Monday, 10 February 2003: 9:00 AM
Carbon-Climate interaction as a first-order source of uncertainty in future climate
Scott Denning, Colorado State University, Fort Collins, CO
Rising atmospheric CO2 concentrations are the result of a long-term anthropogenic emissions against the background of a much larger natural carbon cycle. Exchanges among with huge carbon reservoirs in the ocean and land surface involve about 20% of all atmospheric CO2 molecules each year, and have the net effect of removing about half of the CO2 emitted by combustion of fossil fuel. This effective 50% emissions reduction is essentially a free service of the Earth system, yet a quantitative accounting of the locations and mechanisms responsible for these “sink” processes remains elusive after decades of research. Marine uptake is accomplished by both physico-chemical mechanisms (the “solubility pump”) and by biological fixation and sinking (the “biological pump”), and is limited primarily by rates of physical mixing into the deep ocean. Terrestrial uptake is the net result of differences in rates of globally integrated photosynthesis and decomposition, and is believed to be driven by CO2 fertilization, nutrient deposition, forest regrowth, invasion of woody shrubs, and the extension of boreal growing seasons due to climate change.

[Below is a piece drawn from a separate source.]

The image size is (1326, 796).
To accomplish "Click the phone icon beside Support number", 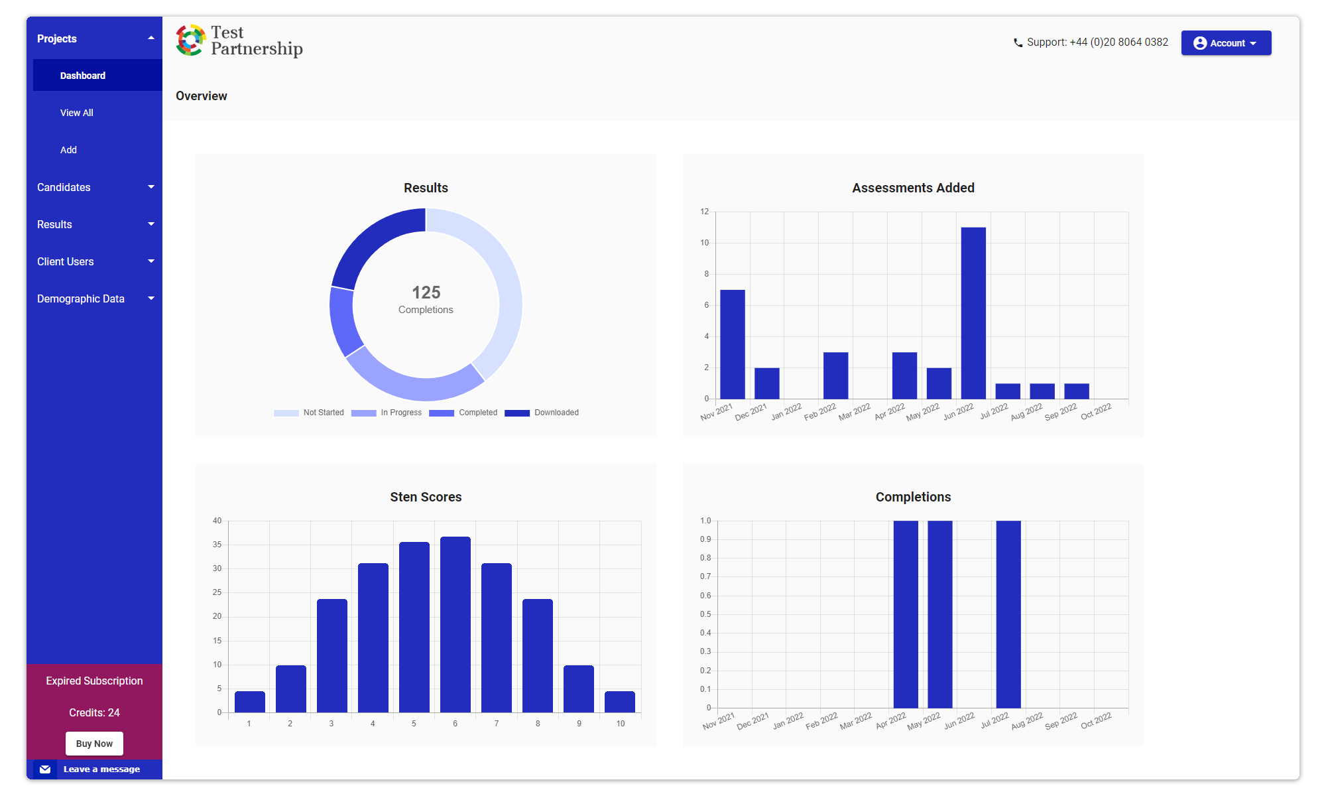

Most of these mechanisms are expected to “saturate” in coming decades, leading most models to predict a reduced sink strength and enhanced growth rates of atmospheric CO2 in the future for given levels of anthropogenic emissions. Prediction and risk assessment with respect to global change requires that changes in carbon stocks and fluxes among natural reservoirs in the Earth system be quantified and that predictive, falsifiable models of source and sink processes be developed and tested.
Interactions between climate and the carbon cycle may produce substantial climate “surprises” in coming decades. A recent pair of global modeling studies involved 250-year simulations with fully coupled atmosphere-ocean-land surface GCMs. Fully prognostic carbon cycles were included in each model, and rather than specify CO2 concentrations, fossil fuel emissions were prescribed as boundary conditions. Changes in atmospheric CO2 were predicted as a residual after air-sea and air-land exchanges were accounted for, and the models were integrated from 1850-2100. Both models simulated strong sinks in both land and oceans, but one of the models simulates a dramatic reversal in the mide-21st century, with massive releases of CO2 from the land surface while the other does not. The difference results in almost 1000 ppm of CO2 in the global atmosphere by 2100 in one model, vs. only 750 ppm in the other, and a factor of two difference in resulting global warming. Carbon-climate feedbacks are therefore a first-order source of uncertainty in the simulation of future climate change, on a par with projected fossil fuel emissions or cloud-climate feedbacks.
A systematic program of in-situ measurements, remote sensing, and modeling, known as the North American Carbon Program, is being planned to address these questions. Basic processes contributing to carbon sinks will be evaluated, and regional extrapolation will be accomplished using multiple data sets. Mass-balance atmospheric constraints will be used to test model predictions at larger scales.